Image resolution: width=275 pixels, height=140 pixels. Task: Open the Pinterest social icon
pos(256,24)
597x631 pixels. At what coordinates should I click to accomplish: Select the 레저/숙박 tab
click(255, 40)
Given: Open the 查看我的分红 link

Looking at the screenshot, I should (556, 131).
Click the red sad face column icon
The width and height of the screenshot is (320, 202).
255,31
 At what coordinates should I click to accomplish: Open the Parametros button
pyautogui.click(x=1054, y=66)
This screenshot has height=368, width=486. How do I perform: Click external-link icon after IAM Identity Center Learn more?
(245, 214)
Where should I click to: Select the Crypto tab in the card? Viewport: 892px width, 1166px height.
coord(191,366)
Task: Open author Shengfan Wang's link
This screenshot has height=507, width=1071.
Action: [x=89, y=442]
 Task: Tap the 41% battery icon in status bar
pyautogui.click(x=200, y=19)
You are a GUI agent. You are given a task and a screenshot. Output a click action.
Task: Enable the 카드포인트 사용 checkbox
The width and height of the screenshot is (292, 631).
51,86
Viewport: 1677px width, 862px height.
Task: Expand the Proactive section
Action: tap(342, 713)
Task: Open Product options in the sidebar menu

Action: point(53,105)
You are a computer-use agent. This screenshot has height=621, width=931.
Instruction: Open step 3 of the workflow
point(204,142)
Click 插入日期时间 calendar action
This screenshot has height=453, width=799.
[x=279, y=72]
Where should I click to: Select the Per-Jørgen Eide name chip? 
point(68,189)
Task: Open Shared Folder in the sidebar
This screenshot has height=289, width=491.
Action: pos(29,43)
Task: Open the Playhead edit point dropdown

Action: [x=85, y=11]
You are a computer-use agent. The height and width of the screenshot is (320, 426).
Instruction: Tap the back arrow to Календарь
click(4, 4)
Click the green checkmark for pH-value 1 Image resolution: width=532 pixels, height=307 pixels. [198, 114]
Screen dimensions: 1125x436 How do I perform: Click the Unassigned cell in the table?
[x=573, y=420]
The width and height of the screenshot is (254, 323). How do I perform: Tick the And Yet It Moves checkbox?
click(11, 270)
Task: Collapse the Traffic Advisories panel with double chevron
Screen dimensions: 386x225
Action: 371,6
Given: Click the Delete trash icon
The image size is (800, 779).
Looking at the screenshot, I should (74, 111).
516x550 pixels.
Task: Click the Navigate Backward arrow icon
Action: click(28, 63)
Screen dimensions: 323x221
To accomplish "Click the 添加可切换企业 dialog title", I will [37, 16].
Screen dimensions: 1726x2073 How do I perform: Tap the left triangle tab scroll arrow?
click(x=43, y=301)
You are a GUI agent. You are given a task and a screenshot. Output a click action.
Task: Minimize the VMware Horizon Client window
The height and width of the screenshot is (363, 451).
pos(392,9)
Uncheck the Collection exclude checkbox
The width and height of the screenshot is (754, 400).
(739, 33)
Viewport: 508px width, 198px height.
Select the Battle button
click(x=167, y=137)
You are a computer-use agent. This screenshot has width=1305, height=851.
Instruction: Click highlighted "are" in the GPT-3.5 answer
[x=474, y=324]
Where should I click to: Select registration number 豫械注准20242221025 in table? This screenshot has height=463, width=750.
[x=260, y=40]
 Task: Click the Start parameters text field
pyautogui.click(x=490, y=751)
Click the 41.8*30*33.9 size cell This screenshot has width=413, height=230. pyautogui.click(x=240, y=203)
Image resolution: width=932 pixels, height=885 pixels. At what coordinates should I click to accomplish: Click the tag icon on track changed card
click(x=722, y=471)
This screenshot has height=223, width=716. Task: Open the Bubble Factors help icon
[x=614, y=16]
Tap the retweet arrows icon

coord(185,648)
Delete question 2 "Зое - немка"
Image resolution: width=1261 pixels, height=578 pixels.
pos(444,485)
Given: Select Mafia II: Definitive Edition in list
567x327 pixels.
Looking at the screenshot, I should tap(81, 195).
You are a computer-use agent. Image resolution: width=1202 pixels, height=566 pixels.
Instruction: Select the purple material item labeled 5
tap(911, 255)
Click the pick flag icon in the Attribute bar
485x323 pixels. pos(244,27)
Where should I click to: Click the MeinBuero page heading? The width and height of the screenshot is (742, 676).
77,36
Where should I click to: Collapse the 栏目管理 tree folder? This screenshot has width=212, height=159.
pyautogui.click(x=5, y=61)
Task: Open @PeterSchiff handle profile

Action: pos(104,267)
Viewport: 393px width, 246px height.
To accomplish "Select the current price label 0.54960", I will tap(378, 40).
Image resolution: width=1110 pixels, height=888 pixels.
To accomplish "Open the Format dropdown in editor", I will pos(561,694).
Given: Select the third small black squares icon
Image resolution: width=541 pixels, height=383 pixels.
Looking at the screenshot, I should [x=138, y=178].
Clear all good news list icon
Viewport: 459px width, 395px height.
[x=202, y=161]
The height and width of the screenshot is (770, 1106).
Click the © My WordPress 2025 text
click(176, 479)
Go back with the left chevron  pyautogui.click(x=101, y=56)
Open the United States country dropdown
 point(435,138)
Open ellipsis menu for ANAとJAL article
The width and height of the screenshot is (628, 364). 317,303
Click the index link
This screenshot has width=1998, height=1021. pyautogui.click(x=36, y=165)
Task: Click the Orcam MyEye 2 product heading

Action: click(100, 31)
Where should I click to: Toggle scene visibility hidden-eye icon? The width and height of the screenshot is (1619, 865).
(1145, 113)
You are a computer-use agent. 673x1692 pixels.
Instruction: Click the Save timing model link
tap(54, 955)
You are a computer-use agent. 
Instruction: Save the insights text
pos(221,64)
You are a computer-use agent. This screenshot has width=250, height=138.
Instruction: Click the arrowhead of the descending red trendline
#####
◆ TRY IT ◆
State only how many lines above contain "chevron".

◆ SOLUTION FOR THIS EXERCISE ◆
2